Pertemuan di dalam Jenewa itu merupakan bagian dari serangkaian peninjauan rutin yang digunakan dilaksanakan oleh Komite Hak Anak PBB terhadap negara-negara yang digunakan sudah meratifikasi Konvensi Hak Anak.
Dialog yang dimaksud adalah kelanjutan dari rangkaian laporan periodik kelima juga keenam dari Indonesia, yang tersebut prosesnya telah dimulai sejak Januari 2021.
Dalam dialog tersebut, Komite Hak Anak PBB menggali lebih tinggi di berubah-ubah perkembangan terkini terkait isu anak pada Indonesia.

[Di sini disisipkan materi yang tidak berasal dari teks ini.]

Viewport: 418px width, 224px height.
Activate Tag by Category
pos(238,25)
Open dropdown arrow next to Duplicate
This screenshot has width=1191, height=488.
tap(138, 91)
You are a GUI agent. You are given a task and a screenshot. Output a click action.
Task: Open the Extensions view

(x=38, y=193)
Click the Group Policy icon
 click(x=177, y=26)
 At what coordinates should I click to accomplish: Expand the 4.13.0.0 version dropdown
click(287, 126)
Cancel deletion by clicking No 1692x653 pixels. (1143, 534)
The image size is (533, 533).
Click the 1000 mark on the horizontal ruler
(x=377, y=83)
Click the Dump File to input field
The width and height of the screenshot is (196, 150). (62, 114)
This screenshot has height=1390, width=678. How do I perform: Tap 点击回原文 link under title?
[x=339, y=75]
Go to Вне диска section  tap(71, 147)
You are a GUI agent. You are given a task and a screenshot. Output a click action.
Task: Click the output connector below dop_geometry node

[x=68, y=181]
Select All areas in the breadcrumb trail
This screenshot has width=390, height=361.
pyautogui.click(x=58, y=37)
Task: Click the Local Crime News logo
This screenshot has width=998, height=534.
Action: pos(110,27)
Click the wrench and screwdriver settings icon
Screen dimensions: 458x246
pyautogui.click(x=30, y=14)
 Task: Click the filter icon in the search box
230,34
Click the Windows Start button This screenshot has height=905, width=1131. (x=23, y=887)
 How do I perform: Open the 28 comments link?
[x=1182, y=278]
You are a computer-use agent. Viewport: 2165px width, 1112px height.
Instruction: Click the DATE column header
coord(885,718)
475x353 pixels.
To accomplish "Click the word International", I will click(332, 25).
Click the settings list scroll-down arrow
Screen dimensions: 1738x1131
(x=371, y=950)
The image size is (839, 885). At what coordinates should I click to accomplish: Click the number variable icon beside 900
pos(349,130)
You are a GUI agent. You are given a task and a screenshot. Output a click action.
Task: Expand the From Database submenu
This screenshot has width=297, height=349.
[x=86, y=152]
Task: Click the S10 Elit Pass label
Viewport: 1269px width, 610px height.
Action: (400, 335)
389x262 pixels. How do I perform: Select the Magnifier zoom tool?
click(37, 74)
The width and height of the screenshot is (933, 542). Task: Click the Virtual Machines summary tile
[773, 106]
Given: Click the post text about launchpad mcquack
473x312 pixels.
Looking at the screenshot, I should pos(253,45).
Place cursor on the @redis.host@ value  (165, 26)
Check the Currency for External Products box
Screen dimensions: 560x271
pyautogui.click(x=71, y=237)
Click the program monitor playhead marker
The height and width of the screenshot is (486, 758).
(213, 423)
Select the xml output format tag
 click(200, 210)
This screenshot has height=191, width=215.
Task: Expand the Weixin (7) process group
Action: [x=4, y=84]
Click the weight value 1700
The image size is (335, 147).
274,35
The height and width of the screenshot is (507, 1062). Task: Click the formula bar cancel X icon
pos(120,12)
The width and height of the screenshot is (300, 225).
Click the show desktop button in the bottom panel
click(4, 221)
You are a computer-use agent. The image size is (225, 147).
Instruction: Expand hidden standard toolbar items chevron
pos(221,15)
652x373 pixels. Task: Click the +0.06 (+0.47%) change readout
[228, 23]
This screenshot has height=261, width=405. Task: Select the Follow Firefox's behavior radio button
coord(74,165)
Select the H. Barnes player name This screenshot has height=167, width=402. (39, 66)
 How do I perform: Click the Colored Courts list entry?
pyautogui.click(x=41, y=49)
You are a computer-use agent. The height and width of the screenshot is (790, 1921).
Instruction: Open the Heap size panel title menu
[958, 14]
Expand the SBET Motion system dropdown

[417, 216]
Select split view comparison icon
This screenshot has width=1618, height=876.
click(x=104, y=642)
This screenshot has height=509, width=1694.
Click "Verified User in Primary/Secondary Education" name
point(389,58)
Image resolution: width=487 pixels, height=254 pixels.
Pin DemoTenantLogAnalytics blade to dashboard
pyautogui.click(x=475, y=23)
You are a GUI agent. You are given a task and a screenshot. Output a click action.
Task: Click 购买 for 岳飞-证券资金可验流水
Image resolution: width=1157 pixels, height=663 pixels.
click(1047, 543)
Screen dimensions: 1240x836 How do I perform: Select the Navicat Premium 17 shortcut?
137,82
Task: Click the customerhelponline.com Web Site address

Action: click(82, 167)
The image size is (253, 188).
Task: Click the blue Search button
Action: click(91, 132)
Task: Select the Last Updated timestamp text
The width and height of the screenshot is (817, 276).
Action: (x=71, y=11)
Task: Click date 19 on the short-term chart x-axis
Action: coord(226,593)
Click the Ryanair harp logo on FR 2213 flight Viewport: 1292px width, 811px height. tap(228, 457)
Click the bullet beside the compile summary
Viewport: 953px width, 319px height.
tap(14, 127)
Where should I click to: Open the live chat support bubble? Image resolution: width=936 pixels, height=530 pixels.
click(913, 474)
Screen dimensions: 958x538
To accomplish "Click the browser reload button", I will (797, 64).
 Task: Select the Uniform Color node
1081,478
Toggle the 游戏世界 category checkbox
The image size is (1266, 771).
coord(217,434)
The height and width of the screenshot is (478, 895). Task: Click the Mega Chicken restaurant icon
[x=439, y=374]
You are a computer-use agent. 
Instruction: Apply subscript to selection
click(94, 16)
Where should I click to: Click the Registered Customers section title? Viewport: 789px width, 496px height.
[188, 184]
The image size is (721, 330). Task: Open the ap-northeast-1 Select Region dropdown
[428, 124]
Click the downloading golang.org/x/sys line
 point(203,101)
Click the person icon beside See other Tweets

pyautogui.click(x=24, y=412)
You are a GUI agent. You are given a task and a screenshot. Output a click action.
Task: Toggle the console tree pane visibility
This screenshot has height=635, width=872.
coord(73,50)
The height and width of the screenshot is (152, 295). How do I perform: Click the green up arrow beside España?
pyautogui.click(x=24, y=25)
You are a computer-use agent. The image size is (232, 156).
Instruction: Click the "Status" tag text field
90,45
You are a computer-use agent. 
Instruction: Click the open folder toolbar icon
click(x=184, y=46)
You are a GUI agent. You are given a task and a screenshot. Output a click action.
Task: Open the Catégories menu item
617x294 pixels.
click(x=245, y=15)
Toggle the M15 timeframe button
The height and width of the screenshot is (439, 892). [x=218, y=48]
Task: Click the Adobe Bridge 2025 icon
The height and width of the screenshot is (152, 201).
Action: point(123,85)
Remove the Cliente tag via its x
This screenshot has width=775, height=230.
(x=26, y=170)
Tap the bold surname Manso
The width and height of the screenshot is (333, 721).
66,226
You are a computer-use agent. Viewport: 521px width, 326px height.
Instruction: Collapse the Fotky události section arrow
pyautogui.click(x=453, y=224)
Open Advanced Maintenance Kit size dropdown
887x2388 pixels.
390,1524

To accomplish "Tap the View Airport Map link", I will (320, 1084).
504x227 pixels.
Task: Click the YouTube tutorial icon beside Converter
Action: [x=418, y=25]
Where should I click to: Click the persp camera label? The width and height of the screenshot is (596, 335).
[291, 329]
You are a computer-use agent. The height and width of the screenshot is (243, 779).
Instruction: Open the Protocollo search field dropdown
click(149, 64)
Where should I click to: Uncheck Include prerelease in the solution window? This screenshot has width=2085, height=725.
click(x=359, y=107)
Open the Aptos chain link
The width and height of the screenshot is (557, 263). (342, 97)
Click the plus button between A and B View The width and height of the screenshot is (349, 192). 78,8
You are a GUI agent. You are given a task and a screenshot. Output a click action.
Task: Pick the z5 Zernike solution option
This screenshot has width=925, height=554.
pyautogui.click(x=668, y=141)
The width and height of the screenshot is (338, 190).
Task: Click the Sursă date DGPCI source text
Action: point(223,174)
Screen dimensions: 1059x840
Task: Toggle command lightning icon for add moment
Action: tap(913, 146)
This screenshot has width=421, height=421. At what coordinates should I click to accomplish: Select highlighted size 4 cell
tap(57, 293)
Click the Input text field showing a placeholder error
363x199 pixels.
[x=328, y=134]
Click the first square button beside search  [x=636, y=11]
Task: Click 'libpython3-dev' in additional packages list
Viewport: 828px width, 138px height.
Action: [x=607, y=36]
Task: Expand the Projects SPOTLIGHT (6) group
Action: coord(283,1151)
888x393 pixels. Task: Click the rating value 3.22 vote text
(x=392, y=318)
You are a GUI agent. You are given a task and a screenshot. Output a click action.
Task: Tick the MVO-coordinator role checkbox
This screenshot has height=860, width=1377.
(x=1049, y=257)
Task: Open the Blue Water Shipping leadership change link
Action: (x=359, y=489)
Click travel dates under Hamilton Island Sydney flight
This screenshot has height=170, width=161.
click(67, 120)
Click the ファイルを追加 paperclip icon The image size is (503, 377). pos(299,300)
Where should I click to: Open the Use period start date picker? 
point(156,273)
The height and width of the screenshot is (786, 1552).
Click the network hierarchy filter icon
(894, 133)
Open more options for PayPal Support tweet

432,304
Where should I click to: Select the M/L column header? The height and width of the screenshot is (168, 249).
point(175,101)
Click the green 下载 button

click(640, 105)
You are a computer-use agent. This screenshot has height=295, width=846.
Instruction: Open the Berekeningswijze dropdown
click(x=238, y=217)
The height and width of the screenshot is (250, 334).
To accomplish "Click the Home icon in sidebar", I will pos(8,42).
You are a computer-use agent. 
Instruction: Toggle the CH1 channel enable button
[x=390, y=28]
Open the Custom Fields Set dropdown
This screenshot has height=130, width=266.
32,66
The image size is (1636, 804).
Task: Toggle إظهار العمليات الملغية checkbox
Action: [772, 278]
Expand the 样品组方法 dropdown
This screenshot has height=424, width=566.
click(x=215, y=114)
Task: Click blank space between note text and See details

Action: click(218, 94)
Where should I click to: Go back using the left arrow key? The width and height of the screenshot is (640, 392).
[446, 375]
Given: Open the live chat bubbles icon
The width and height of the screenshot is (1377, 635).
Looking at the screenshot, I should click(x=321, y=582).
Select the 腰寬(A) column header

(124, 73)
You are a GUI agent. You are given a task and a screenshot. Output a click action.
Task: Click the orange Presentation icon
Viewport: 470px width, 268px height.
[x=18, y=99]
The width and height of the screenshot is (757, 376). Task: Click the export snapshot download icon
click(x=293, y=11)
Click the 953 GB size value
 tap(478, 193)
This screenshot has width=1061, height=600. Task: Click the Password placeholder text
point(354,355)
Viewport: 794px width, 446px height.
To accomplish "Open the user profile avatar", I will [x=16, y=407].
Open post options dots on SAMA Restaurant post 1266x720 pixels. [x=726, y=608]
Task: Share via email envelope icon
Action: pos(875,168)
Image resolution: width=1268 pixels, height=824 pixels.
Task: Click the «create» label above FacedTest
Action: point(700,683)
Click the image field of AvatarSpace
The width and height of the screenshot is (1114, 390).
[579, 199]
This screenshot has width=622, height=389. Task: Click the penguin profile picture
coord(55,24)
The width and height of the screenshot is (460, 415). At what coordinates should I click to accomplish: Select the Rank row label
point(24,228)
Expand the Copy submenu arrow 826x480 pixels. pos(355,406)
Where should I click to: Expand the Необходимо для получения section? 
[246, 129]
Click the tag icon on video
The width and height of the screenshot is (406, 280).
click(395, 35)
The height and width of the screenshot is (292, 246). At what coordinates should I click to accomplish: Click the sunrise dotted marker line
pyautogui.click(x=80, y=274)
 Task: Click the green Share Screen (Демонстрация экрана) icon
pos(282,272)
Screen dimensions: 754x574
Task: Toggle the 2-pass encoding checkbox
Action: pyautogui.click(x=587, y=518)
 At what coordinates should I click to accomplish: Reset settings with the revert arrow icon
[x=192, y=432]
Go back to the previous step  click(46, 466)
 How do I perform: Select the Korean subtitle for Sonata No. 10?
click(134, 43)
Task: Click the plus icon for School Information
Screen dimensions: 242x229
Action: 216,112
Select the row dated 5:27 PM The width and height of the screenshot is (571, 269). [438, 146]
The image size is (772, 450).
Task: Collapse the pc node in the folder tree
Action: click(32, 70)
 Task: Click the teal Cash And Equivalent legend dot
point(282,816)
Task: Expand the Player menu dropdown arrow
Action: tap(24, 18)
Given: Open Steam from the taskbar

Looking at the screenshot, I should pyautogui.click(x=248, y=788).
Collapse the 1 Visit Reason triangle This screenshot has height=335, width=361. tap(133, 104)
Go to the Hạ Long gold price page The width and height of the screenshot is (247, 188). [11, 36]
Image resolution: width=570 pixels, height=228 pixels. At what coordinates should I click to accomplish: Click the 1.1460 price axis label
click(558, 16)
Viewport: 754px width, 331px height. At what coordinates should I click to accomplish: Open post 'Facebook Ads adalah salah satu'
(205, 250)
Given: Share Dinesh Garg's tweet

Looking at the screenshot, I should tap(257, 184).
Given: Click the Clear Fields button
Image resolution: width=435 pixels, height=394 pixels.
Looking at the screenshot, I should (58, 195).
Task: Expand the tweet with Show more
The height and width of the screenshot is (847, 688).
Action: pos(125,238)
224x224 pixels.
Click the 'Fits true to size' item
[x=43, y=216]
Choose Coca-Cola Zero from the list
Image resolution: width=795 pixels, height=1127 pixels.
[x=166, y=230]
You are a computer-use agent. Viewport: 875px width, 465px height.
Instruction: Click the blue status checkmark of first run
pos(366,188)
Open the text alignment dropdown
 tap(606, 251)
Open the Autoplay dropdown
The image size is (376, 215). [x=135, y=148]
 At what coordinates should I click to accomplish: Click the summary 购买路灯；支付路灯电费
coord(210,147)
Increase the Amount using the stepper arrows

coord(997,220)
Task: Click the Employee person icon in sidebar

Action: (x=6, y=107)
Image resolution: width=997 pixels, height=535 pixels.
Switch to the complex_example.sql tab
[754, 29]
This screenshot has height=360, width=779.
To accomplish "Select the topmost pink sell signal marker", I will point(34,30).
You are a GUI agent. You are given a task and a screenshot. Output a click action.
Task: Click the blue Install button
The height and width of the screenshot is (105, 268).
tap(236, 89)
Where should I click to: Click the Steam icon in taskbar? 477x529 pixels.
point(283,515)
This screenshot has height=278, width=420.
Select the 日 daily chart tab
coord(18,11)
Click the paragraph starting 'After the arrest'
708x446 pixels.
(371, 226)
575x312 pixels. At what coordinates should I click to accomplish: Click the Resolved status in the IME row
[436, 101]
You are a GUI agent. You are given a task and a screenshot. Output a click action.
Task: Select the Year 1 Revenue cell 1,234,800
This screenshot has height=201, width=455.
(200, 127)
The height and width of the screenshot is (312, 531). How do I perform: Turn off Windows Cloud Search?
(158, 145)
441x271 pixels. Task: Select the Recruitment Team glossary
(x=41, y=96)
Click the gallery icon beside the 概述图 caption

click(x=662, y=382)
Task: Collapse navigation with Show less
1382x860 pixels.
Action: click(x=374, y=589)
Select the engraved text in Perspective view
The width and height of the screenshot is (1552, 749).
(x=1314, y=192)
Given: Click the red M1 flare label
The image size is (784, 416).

Beberapa topik utama yang dibahas adalah partisipasi anak di perumusan kebijakan, prioritas kebijakan anak di Asta Cita, inisiatif Makan Bergizi Gratis, upaya pencegahan juga penanganan kekerasan terhadap anak, akses terhadap lembaga pendidikan dan juga layanan kesehatan, juga hak-hak anak dari komunitas adat.
Dibahas pula kemajuan serta tantangan pada hal perencanaan, pendanaan, implementasi kebijakan, dan juga pengumpulan data statistik terkait anak.
"Indonesia juga akan meningkatkan kekuatan kolaborasi dengan para pemangku kepentingan terkait demi menciptakan lingkungan yang dimaksud tambahan baik dan juga aman bagi jutaan anak Indonesia," tegas Achsanul.
Menurut dia, Komite Hak Anak PBB menghargai komitmen dan juga upaya Nusantara di 10 tahun terakhir, khususnya legislasi dan juga pencatatan kelahiran. Komite juga menyoroti tantangan lalu upaya perbaikan untuk memajukan hak anak dalam Indonesia.
Komite yang tersebut beranggotakan 18 pakar independen itu bertugas mengawasi penyelenggaraan Konvensi Hak Anak.
Indonesia telah terjadi meratifikasi Konvensi Hak Anak melalui Peraturan Presiden Nomor 36 tahun 1990 juga melaksanakan Dialog Konstruktif dengan Komite Hak Anak pada 1993, 2004, juga 2014.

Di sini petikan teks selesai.